§ Work item:
Pick out and copy every line below that has the word "computer".

Recorded data

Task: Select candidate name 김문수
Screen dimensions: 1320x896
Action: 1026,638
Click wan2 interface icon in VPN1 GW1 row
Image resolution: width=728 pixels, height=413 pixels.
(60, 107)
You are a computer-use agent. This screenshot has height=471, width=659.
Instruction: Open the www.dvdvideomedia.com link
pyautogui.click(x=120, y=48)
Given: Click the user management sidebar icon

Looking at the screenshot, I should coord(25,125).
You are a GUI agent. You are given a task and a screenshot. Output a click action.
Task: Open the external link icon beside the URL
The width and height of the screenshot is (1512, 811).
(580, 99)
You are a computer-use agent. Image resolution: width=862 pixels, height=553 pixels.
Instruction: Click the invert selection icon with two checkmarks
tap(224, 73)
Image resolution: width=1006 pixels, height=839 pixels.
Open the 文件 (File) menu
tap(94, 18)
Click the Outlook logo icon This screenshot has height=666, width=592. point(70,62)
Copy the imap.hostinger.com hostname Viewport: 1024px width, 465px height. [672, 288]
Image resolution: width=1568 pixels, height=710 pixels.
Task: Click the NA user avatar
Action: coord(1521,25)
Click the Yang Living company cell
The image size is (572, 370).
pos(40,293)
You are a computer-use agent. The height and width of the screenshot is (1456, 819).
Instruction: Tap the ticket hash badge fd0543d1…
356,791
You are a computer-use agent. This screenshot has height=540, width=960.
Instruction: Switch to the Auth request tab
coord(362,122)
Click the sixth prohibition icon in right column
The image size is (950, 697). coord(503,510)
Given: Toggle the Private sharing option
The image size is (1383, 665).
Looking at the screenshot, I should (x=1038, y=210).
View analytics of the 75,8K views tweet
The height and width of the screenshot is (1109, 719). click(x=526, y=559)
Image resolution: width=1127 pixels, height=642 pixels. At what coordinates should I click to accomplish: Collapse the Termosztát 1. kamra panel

§ Output of the task:
You are a computer-use agent. This screenshot has height=471, width=659.
You are a computer-use agent. Image resolution: width=862 pixels, height=553 pixels.
You are a computer-use agent. The height and width of the screenshot is (1456, 819).
You are a computer-use agent. This screenshot has height=540, width=960.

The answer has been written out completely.